Logo: Wirtschaftsdienst - Zeitschrift für WirtschaftspolitikExklusiv aus dem Wirtschaftsdienst: Im Mai 2017 hat die EU-Kommission ein Reflexionspapier zur Vertiefung der Wirtschafts- und Währungsunion veröffentlicht: eine echte Finanzunion soll vollendet, eine demokratische Rechenschaftspflicht verankert und die Institutionen des Euroraums gestärkt werden. Wichtiger noch: bis 2025 ist eine stärker integrierte Wirtschafts- und Fiskalunion geplant. Willi Koll, lange Jahre Ministerialdirigent in der Grundsatzabteilung des Bundeswirtschafts- und Bundesfinanzministeriums, skizziert deren Konzept im aktuellen Wirtschaftsdienst und bewertet es aus makroökonomischer Sicht.

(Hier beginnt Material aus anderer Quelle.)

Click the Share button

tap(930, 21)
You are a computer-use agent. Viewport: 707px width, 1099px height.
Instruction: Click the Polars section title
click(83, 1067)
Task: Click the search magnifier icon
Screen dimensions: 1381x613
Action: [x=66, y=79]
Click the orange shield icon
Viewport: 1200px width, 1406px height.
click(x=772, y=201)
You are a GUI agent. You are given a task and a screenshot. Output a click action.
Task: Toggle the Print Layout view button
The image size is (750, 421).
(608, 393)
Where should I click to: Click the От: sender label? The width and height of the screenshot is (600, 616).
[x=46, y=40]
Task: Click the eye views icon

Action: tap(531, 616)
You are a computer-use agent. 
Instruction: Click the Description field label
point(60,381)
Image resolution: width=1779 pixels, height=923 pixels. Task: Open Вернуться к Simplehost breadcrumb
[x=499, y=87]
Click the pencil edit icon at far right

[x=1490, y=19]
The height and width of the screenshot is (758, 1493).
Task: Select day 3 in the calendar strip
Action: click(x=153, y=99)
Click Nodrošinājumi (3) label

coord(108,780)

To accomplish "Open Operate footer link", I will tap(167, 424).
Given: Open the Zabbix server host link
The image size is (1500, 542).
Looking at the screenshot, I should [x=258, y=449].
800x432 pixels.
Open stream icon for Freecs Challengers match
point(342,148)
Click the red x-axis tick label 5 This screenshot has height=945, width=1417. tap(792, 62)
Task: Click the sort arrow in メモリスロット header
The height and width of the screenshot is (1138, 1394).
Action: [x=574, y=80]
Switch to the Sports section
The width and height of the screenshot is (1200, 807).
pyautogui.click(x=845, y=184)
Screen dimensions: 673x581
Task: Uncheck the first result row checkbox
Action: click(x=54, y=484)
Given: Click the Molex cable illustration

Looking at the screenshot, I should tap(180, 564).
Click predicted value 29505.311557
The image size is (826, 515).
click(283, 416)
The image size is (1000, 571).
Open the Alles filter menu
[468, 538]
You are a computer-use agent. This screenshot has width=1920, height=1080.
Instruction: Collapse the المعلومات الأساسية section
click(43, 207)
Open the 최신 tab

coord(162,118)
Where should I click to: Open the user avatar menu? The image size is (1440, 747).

Die Gründe für die vorgeschlagenen Maßnahmen leitet die EU-Kommission insbesondere aus der Eurokrise ab. Als deren Ursache diagnostiziert sie eine Scheinkonvergenz, den Verlust an Wettbewerbsfähigkeit sowie Ineffizienzen auf den Arbeits- und Produktmärkten in den Krisenländern. Das resultierende starke wirtschaftliche Gefälle sei vielfach strukturell bedingt. Hinzu kommen Steuerungsdefizite auf EU-Ebene und eine mangelnde Verzahnung zwischen nationaler und EU-Ebene. Um die Unionsziele in Zukunft zu erreichen fordert die Kommission einen Gesamtfahrplan mit einer besseren Koordinierung der Wirtschaftspolitik und ein wirksameres Regelwerk. Eine prozyklische Fiskalpolitik soll vermieden werden und zur makroökonomischen Stabilisierung wird unter anderem eine „europäische Arbeitslosenrückversicherungsregelung“ vorgeschlagen.

Zusammengefasst, so Willi Koll, gehe es der Kommission in dem Papier um zwei Dinge: „eine Verstärkung struktureller Reformen und eine makroökonomische Stabilisierung.“ Die Strukturreformen stehen dabei ganz oben auf der Agenda. Doch „strukturelle Reformen und ‚better regulation‘ sind eine Daueraufgabe“, die die „Voraussetzungen für eine Steigerung des Wachstums- und Innovationspotenzials“ verbessern, „allerdings muss ein derartiges Potenzial auch nachfrageseitig voll aktiviert und ausgeschöpft werden“. Hierfür sei ein „defensiver Ex-post-Ansatz“, wie die makroökonomische Stabilisierungsfunktion des Kommissionspapiers, aber nicht ausreichend. Es bedürfe mehr „als zeitlich begrenzte fiskalische Ad-hoc-Maßnahmen und forcierte strukturelle Reformen“. Koll vermisst daher einen auf Dauer angelegten „gesamtwirtschaftliche[n] Policy-Mix […], der das Wachstumspotenzial über Absatzerwartungen und Absatz stetig und nachhaltig ausschöpft und erhöht“.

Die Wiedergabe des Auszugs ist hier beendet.